Por Abraham Rojas

“Los síntomas de esa enfermedad llamada autocompasión, de esa garrapata que se aferra a las carnes débiles, poco capacitadas; a esos cuerpos debilitados por el caos de la mente. Cayendo en esa precaria condición se sufre de un instinto de supervivencia débil, de una contagiosa depresión, del nefasto dolor de vientre que causa la inferioridad; enfermedad que estorba a la adaptación, es una antítesis de evolución y se propaga como una plaga de langostas que devora el poder de la voluntad humana”.   

La pena por sí mismo, es sin duda la más grande batalla que la voluntad humana, pocas veces logra vencer. Frente a ello la derrota casi siempre es inminente. Es un mal que te abraza, te hace sentir confort, que te mima; y con su tierno apapacho te sumerge en ese cálido conformismo que te deslinda de las responsabilidades y así negar más fácilmente, los efectos resultantes de una toma de decisiones equivocada. Es ese suave susurro que al oído te habla con su letal y convincente discurso, y que no tarda mucho en convencerte, que tú eres víctima de las circunstancias, que eres rival más débil en este juego; que el diseño de la vida se hizo premeditadamente complejo para tu sufrir.

La autocompasión es también, muy dentro de sí misma, el más desubicado y estéril egocentrismo, pues hace caer a su huésped, en un delirio de persecución y de complot eterno. La evasión es su gran constante, y sus dos antídotos, son difíciles de suministrar, pues, estos son muy dolorosos para quien sufre de este mal; una serenidad en la resignación y total responsabilidad, son algunos de los antídotos más eficaces. Estos dos elementos en conjunto, logran en el individuo una aceptación plena y real de su realidad, con una poca distorsión a su favor, pues la autocompasión es un torcimiento de la realidad que se hace favor del individuo, que, exagerando los hechos para lograr un rol protagónico de mártir, de chivo expiatorio; ideas que son meramente anti evolutivas. Pues el camino directo a la evolución, es, el saberse dueño y responsable del mundo y sus adversidades, no existe progreso mental y espiritual; sino hay un quebrantamiento de previo estos mismos; y por consiguiente esa fractura solo se logra identificar cuando hay plena conciencia de responsabilidad y aceptación; así le logra la trascendencia; solo se trasciende cuando se identifica que hay algo que trascender, de lo contrario solo aguarda una vida de lamento y de rechinar de dientes.

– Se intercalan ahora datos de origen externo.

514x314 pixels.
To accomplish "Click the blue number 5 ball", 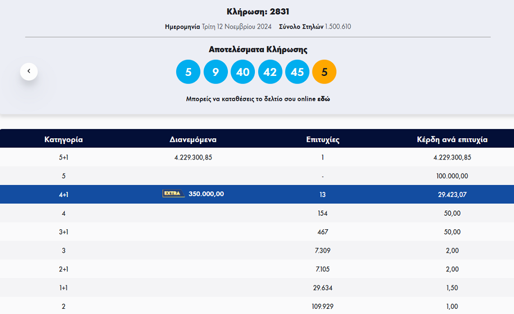I will [x=188, y=72].
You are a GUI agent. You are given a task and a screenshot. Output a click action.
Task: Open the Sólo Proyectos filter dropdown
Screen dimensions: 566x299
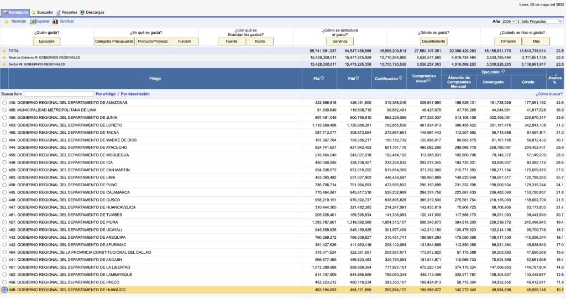coord(541,21)
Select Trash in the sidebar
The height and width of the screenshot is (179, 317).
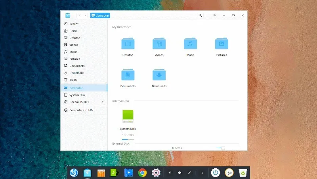pyautogui.click(x=73, y=80)
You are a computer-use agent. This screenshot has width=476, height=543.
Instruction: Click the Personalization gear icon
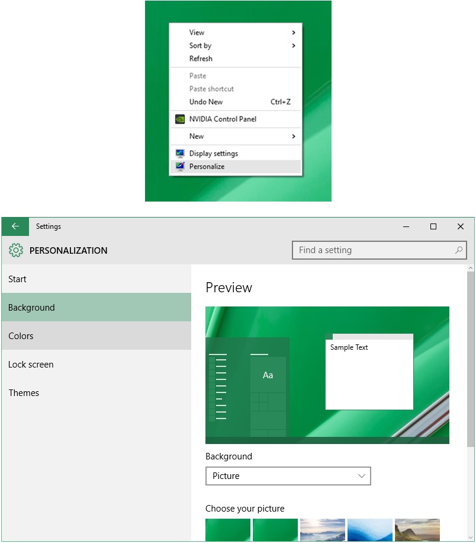(x=16, y=250)
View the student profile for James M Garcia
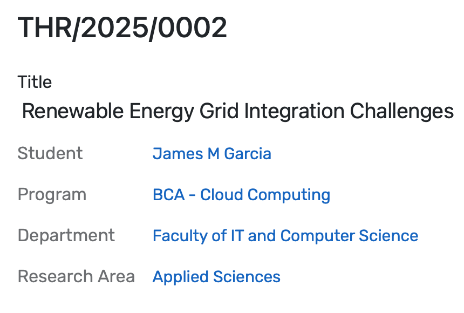The image size is (464, 313). (211, 154)
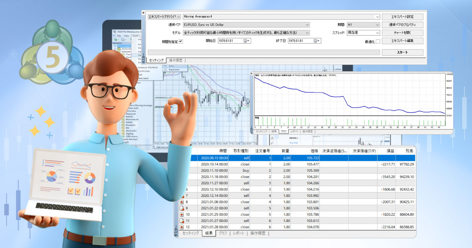Click the tester progress bar

[x=264, y=52]
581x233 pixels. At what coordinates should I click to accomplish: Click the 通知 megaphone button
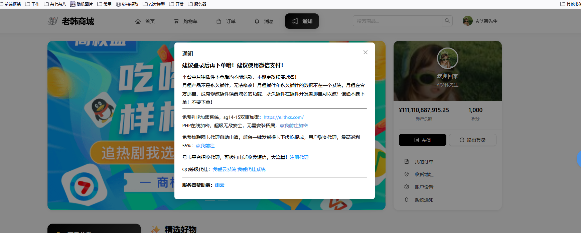[302, 21]
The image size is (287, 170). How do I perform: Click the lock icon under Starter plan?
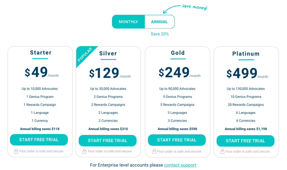[16, 151]
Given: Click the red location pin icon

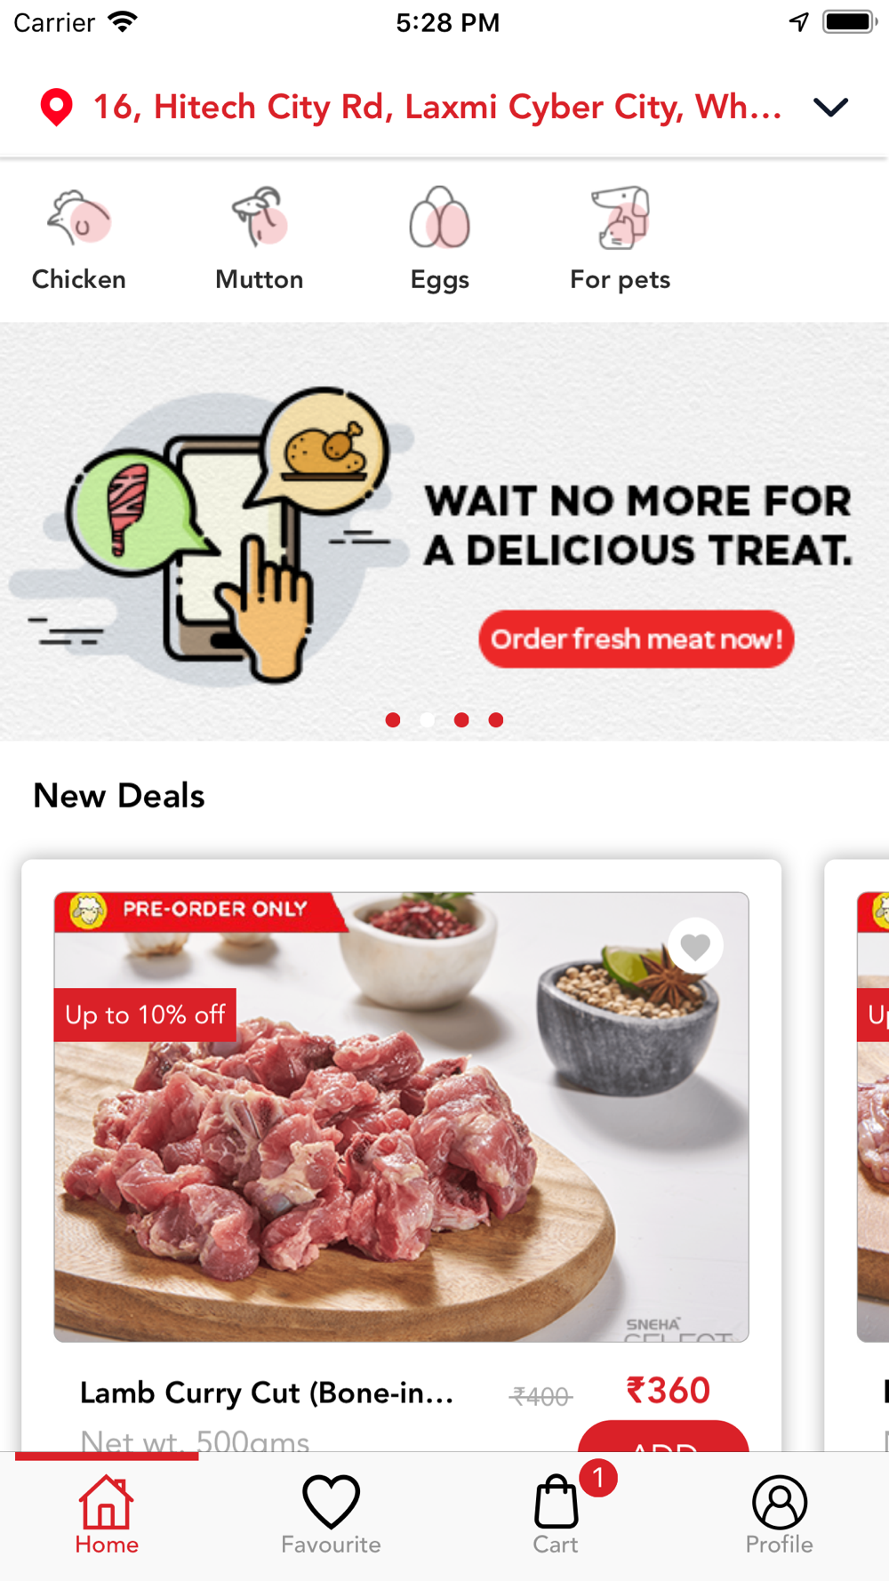Looking at the screenshot, I should 56,108.
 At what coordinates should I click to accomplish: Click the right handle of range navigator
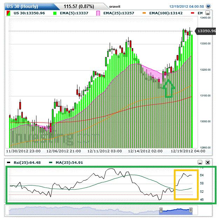pyautogui.click(x=191, y=210)
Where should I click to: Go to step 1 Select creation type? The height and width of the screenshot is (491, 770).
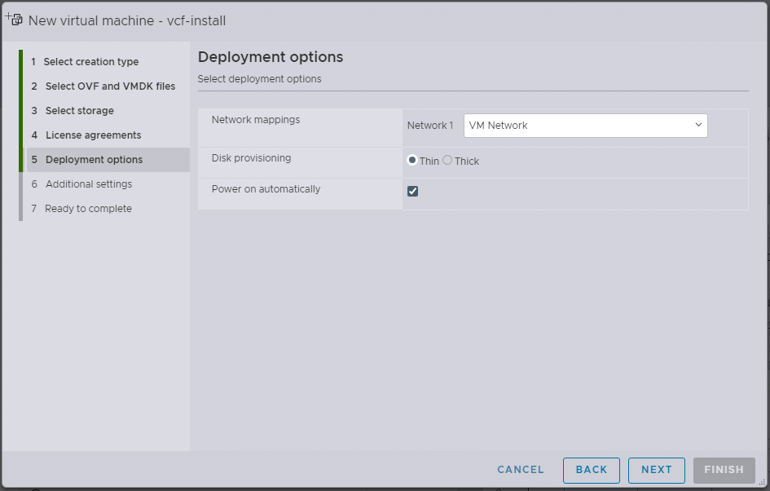click(90, 62)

“En un pequeño estanque cristalino, en un lugar húmedo, en un bosque de oyamel en Xochimilco; estaban dos ajolotes. De pronto un temblor retumbo en todo aquel bosque. Arboles cayeron unos encima de otros, el suelo se partió y dejó ver el rojo ardiente interior de la tierra; la grieta creció y se alargó hasta llegar al cerro de la cruz; se partió, y cayeron inmensas piedras en el deslave. Una de esas bronceadas rocas, cayó en ese cristalino estanque, atrapando a los dos ajolotes; una de las patas de cada uno se atoró contra la superficie y la inmensa piedra.

Durante todo un día, ambos lloraron y maldijeron su terrible fortuna, predijeron y especularon con un sinfín de variantes, sobre como morirían; ya sea de hambre, de dolor o hasta a causa de ser presa fácil para los sapos. Al día siguiente uno de ellos empezó a mordisquear su pata, arrojando clamores horribles de dolor en el proceso. El otro se abrumó más al ver y oír a su compañero, pensando que la locura se había apoderado de él. Entonces, empezó de nuevo con su llanto de pena por sí mismo y también por la de su compañero que había perdido la cordura. Toda esa noche, entre sueños escuchaba el clamor de dolor de su compañero que mordisqueaba su pata. En el amanecer del tercer día, despertó, y le extrañó de sobre manera no ver a su compañero, solo miró su pata, aun atorada, el resto de su cuerpo había desaparecido. Fue devorado por un sapo; pensó. Entonces prosiguió ensimismado con su conmiseración, más aún, porque ya estaba solo y en peligro inminente de ser también devorado.  

Pasaron un par de días, y al lugar del evento catastrófico, se acercaba un ajolote robusto y grande; traía una pequeña lombriz en el hocico, se acercó al ya demacrado y tísico ajolote que se encontraba aún atrapado; yacía muerto, murió en autocompasión. Entonces quien llevaba la lombriz en la boca, era el otro ajolote que estuvo también atrapado y llevaba alimento a su compañero de pena. Su pata se había regenerado y salió un nueva, más fuerte y mejor. Nadie lo había devorado, él se despojó de su propia pata, para escapar. Fue ahí que aprendió, en su dolor, de su habilidad natural de regeneración; se permitió evolucionar”.